The MethComp package seems to be no longer maintained (was removed from CRAN).
Russel88/COEF allows to use stat_/geom_summary with method="tls" to add an orthogonal regression line.
Based on this and wikipedia:Deming_regression I created the following functions, which allow to use noise ratios other than 1:
deming.fit <- function(x, y, noise_ratio = sd(y)/sd(x)) {
if(missing(noise_ratio) || is.null(noise_ratio)) noise_ratio <- eval(formals(sys.function(0))$noise_ratio) # this is just a complicated way to write `sd(y)/sd(x)`
delta <- noise_ratio^2
x_name <- deparse(substitute(x))
s_yy <- var(y)
s_xx <- var(x)
s_xy <- cov(x, y)
beta1 <- (s_yy - delta*s_xx + sqrt((s_yy - delta*s_xx)^2 + 4*delta*s_xy^2)) / (2*s_xy)

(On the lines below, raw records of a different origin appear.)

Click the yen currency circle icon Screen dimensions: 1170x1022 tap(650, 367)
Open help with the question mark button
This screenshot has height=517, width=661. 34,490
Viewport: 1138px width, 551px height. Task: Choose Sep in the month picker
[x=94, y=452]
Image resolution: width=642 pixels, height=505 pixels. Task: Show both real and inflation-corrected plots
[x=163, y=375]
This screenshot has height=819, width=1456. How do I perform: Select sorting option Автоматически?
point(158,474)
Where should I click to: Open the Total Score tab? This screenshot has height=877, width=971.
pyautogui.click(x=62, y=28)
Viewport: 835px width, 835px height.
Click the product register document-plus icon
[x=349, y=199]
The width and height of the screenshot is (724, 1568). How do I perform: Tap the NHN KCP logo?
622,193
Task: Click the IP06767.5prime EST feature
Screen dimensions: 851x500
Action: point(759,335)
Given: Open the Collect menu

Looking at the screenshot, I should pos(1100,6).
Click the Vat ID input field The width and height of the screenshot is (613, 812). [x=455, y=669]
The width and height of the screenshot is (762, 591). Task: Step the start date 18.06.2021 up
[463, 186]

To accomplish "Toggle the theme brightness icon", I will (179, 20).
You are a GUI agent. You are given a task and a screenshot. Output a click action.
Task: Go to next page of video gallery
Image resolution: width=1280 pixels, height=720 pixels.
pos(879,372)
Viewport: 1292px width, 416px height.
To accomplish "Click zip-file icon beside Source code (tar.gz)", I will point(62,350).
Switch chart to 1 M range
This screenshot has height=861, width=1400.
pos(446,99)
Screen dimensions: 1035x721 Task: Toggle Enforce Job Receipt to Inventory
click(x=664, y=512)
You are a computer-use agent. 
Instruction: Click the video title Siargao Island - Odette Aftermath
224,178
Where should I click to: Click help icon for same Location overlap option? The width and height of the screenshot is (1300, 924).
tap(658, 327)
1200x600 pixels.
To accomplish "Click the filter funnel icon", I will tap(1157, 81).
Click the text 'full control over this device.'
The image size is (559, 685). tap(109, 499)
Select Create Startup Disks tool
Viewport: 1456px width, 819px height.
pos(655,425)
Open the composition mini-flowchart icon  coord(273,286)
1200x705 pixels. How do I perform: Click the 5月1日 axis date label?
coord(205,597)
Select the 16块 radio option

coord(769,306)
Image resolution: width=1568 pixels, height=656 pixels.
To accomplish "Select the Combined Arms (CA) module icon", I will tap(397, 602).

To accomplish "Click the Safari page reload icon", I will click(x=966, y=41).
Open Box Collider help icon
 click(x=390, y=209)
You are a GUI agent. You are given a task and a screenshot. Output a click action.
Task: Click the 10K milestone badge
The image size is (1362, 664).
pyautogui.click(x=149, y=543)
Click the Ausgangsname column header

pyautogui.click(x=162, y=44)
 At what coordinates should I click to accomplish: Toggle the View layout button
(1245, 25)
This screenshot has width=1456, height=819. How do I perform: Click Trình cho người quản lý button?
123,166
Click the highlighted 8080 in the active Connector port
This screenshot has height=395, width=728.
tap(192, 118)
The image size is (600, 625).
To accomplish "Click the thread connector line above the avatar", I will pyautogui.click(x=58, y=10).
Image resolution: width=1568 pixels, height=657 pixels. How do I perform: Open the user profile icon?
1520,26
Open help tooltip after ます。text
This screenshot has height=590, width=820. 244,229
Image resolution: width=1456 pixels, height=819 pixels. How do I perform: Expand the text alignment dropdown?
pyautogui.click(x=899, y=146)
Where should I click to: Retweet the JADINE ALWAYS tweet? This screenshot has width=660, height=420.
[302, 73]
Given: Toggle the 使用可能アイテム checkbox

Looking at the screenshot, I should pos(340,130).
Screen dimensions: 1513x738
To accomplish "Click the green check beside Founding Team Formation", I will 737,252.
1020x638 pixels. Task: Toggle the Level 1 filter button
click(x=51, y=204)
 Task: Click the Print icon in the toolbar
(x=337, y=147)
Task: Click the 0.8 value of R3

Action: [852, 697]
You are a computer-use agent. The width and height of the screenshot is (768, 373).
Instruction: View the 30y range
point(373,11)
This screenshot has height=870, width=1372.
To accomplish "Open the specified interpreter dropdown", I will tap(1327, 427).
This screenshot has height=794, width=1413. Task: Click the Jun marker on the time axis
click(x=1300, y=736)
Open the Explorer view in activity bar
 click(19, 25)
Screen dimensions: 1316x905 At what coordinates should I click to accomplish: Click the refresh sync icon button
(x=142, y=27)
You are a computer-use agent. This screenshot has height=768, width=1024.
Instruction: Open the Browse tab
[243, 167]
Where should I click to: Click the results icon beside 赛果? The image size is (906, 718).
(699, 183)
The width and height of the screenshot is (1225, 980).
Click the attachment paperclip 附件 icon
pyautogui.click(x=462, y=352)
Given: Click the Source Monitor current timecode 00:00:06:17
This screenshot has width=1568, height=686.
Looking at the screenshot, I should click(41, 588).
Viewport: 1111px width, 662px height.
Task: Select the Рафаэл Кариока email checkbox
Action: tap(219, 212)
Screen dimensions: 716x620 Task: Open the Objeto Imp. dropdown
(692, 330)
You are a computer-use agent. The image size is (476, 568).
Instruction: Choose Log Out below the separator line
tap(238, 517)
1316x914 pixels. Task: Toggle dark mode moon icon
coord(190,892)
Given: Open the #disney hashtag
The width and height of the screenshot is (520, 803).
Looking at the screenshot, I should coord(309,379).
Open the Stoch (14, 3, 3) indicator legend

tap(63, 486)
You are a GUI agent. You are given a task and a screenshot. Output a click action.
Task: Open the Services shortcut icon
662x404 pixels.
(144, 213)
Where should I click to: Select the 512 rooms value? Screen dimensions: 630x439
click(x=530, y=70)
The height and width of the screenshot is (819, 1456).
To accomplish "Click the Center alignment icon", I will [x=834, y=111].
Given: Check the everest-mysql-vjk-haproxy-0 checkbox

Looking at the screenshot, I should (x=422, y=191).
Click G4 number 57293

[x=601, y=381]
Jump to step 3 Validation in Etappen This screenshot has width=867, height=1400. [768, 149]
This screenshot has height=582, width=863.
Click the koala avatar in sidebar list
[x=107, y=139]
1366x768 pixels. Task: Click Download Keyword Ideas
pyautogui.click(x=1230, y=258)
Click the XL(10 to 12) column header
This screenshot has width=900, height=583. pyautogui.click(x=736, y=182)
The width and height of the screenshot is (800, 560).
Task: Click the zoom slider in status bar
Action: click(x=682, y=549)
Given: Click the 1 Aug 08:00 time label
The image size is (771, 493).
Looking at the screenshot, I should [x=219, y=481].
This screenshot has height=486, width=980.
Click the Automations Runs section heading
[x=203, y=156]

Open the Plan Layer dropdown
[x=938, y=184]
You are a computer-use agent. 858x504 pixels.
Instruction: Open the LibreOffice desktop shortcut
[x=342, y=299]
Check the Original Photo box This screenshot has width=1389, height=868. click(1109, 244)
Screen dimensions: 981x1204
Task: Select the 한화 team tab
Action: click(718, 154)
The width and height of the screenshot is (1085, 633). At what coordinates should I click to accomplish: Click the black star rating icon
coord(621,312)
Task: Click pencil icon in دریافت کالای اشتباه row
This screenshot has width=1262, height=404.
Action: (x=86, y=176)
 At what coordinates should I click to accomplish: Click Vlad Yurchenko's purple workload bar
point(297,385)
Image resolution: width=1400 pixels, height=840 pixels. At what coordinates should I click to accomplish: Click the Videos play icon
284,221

beta0 <- mean(y) - beta1 * mean(x)
res <- c(beta0 = beta0, beta1 = beta1)
names(res) <- c("(Intercept)", x_name)
class(res) <- "Deming"
res
}
deming <- function(formula, data, R = 100, noise_ratio = NULL, ...){
ret <- boot::boot(
data = model.frame(formula, data),
statistic = function(data, ind) {
data <- data[ind, ]
args <- rlang::parse_exprs(colnames(data))
names(args) <- c("y", "x")
rlang::eval_tidy(rlang::expr(deming.fit(!!!args, noise_ratio = noise_ratio)), data, env = rlang::current_env())
},
R=R
)
class(ret) <- c("Deming", class(ret))
ret
}
predictdf.Deming <- function(model, xseq, se, level) {
pred <- as.vector(tcrossprod(model$t0, cbind(1, xseq)))
if(se) {
preds <- tcrossprod(model$t, cbind(1, xseq))
data.frame(
x = xseq,
y = pred,
ymin = apply(preds, 2, function(x) quantile(x, probs = (1-level)/2)),
ymax = apply(preds, 2, function(x) quantile(x, probs = 1-((1-level)/2)))
)
} else {
return(data.frame(x = xseq, y = pred))
}
}
# unrelated hlper function to create a nicer plot:
fix_plot_limits <- function(p) p + coord_cartesian(xlim=ggplot_build(p)$layout$panel_params[[1]]$x.range, ylim=ggplot_build(p)$layout$panel_params[[1]]$y.range)
Demonstration:
library(ggplot2)
#devtools::install_github("Russel88/COEF")
library(COEF)
fix_plot_limits(
ggplot(data.frame(x = (1:5) + rnorm(100), y = (1:5) + rnorm(100)*2), mapping = aes(x=x, y=y)) +
geom_point()
) +
geom_smooth(method=deming, aes(color="deming"), method.args = list(noise_ratio=2)) +
geom_smooth(method=lm, aes(color="lm")) +
geom_smooth(method = COEF::tls, aes(color="tls"))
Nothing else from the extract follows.